• **EXERCISE AIM**
Leave the pictures out, and repeat exactly every line from the one with "Where should I" through the end of the data below.

• **DATA SUPPLIED**
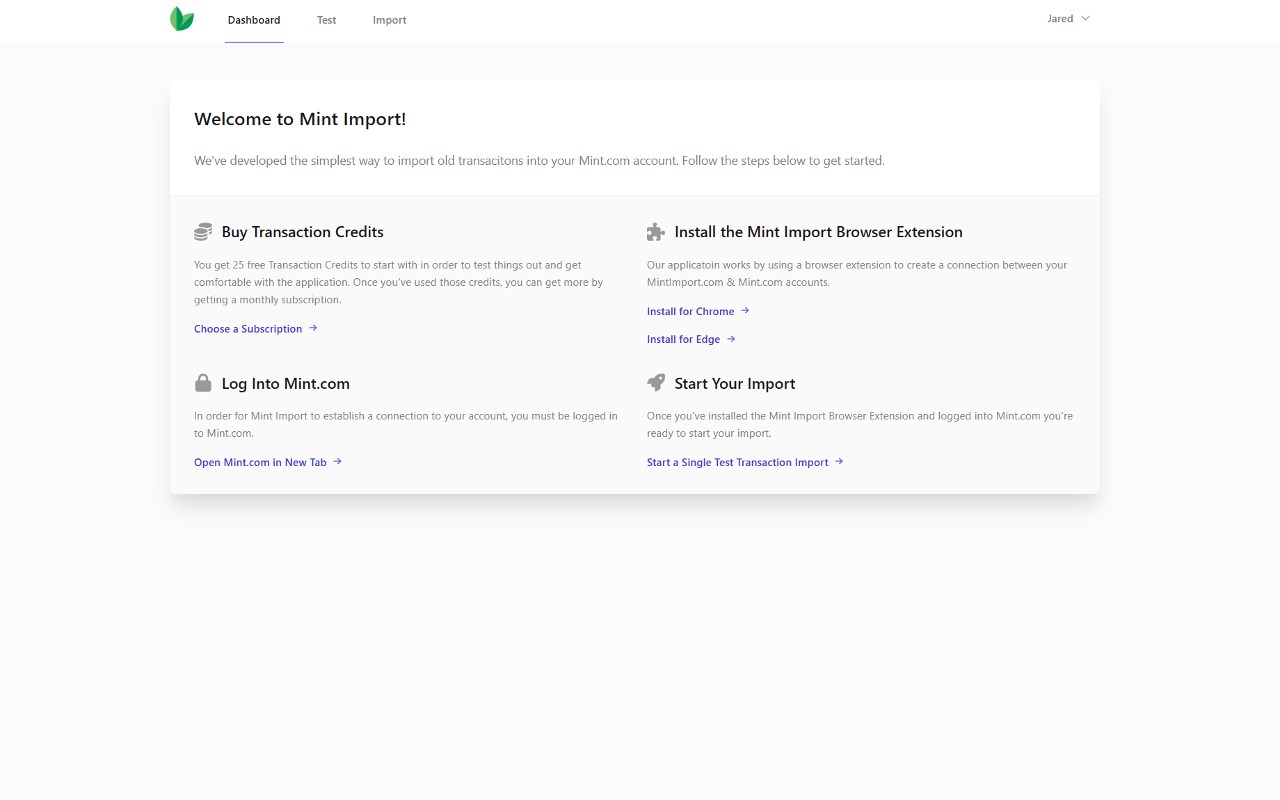Viewport: 1280px width, 800px height.
Task: Open the Import tab
Action: pyautogui.click(x=389, y=20)
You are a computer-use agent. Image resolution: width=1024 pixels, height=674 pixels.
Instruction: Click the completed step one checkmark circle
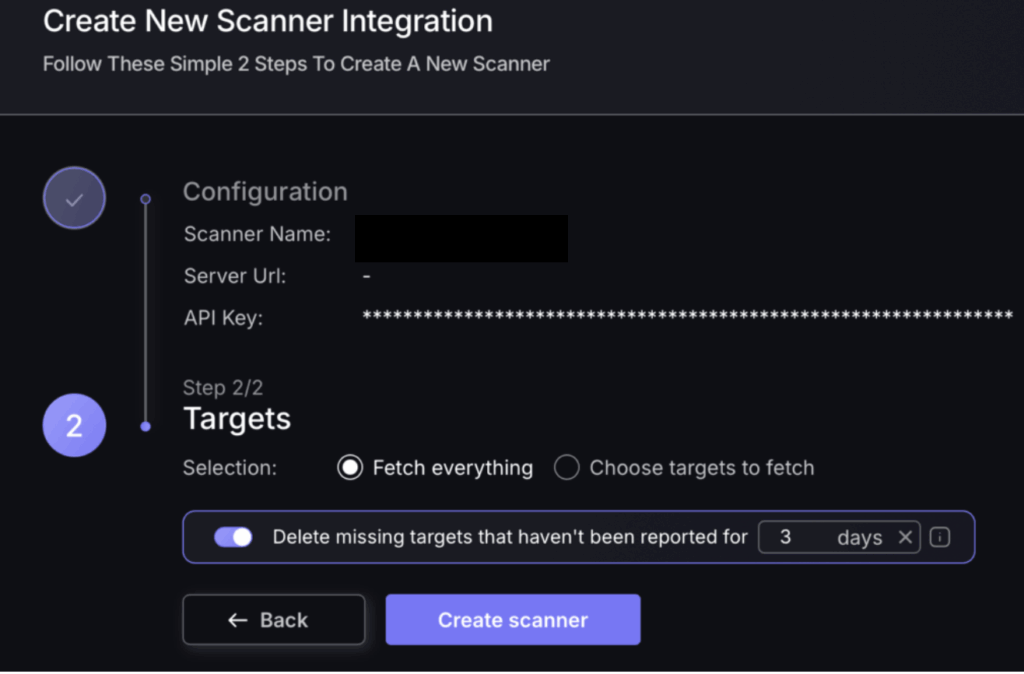pyautogui.click(x=74, y=199)
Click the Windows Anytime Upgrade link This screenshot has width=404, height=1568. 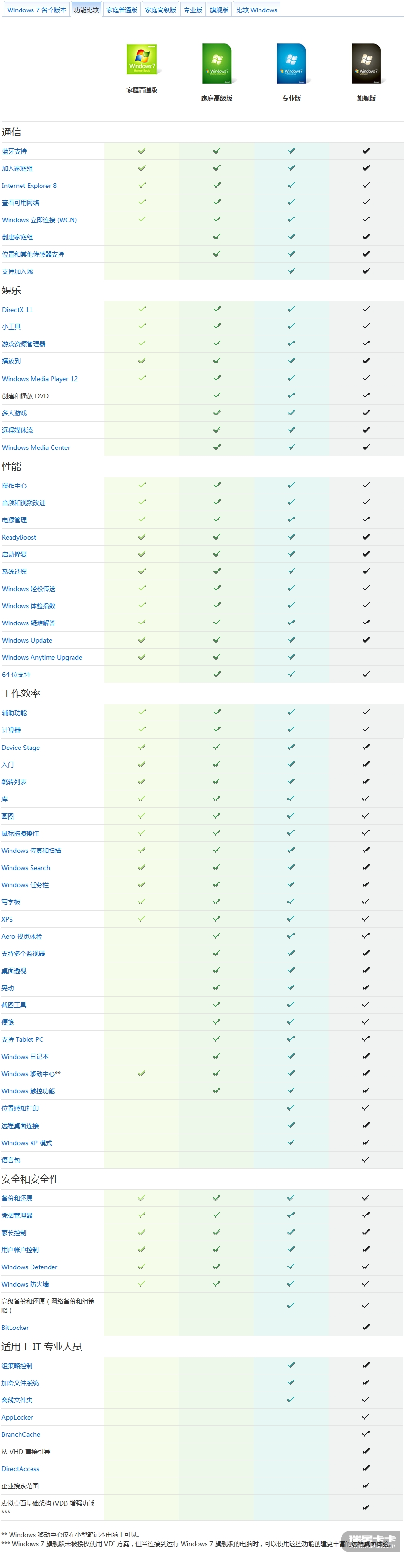coord(42,657)
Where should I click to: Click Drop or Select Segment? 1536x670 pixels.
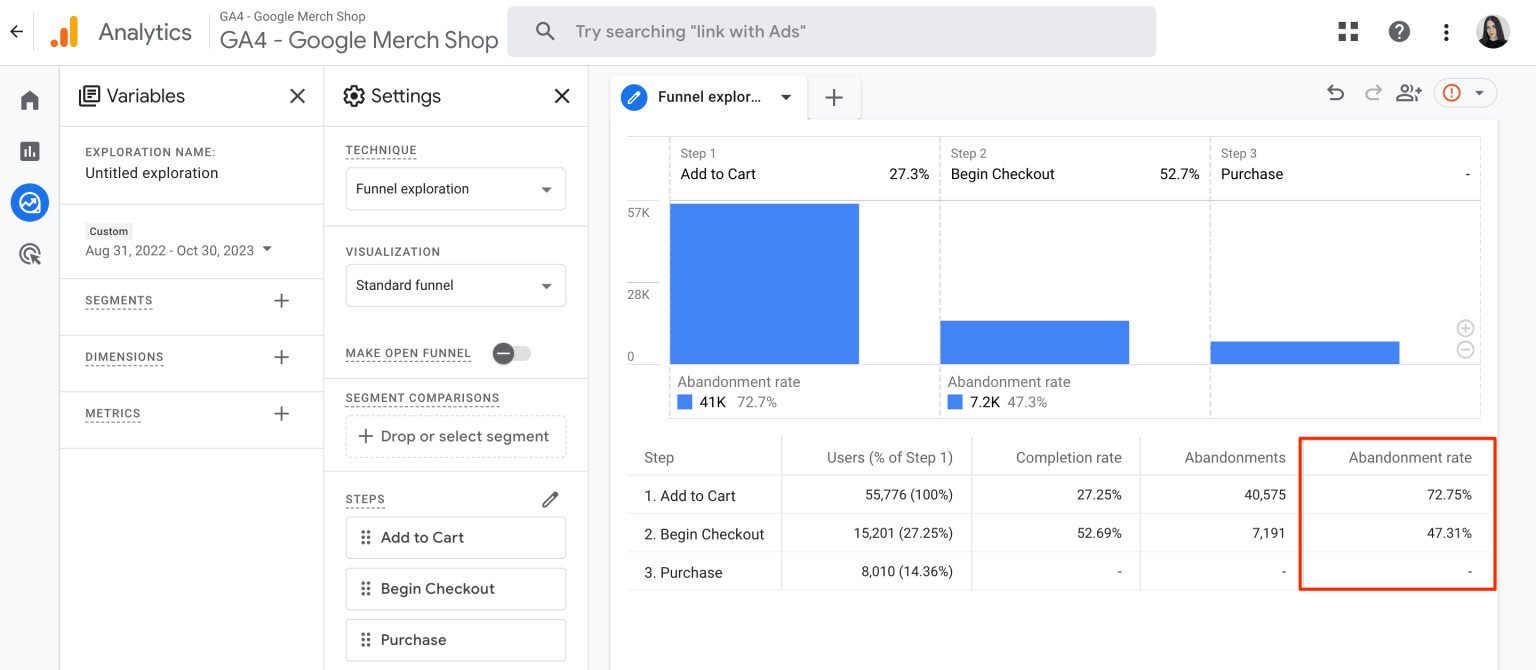pyautogui.click(x=455, y=436)
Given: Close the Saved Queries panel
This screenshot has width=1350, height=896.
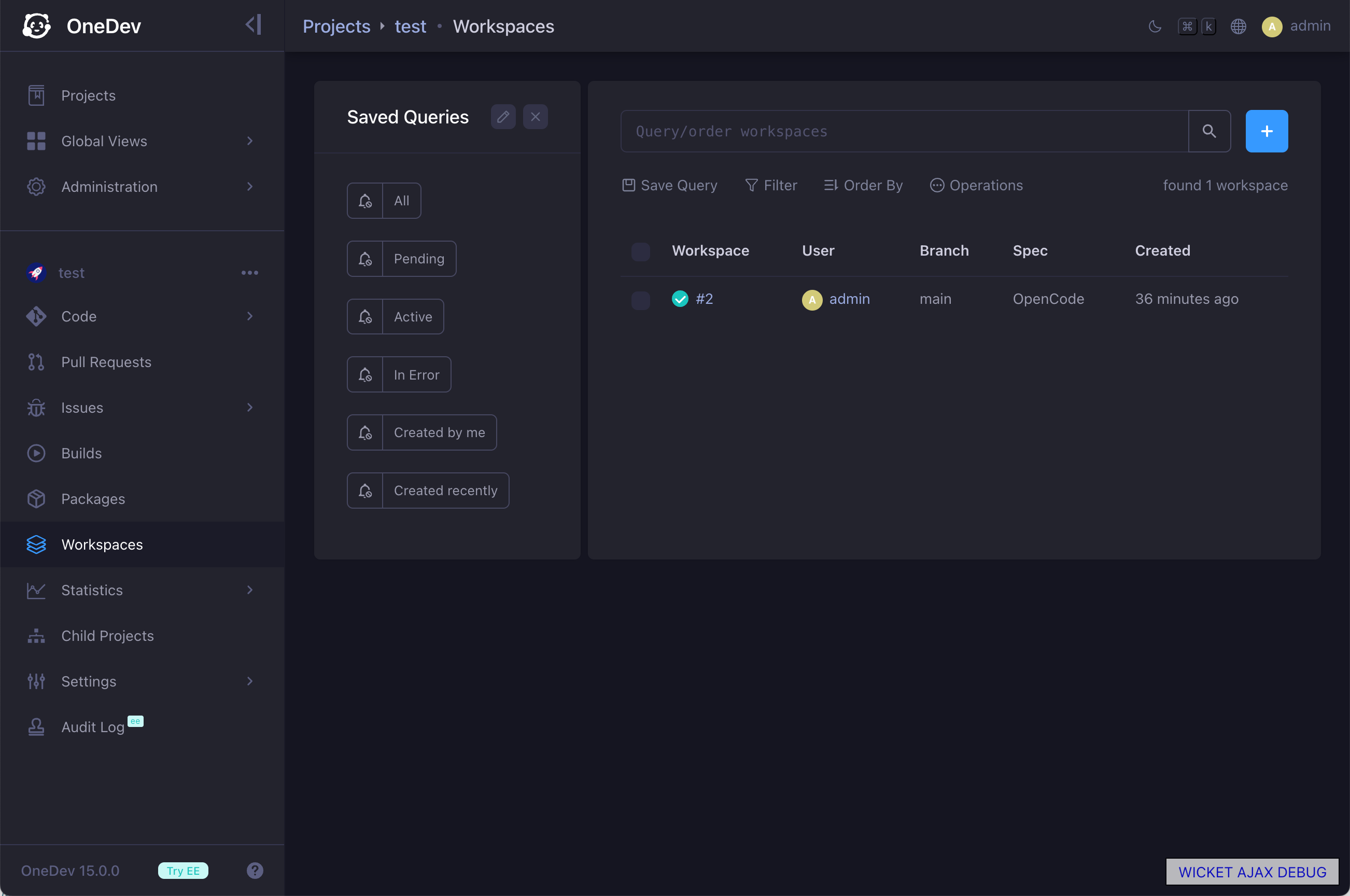Looking at the screenshot, I should coord(536,117).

• **ANSWER SPACE**
Where should I click to: Click Drop or Select Segment? 1536x670 pixels.
pyautogui.click(x=455, y=436)
Given: Close the Saved Queries panel
This screenshot has width=1350, height=896.
Looking at the screenshot, I should coord(536,117).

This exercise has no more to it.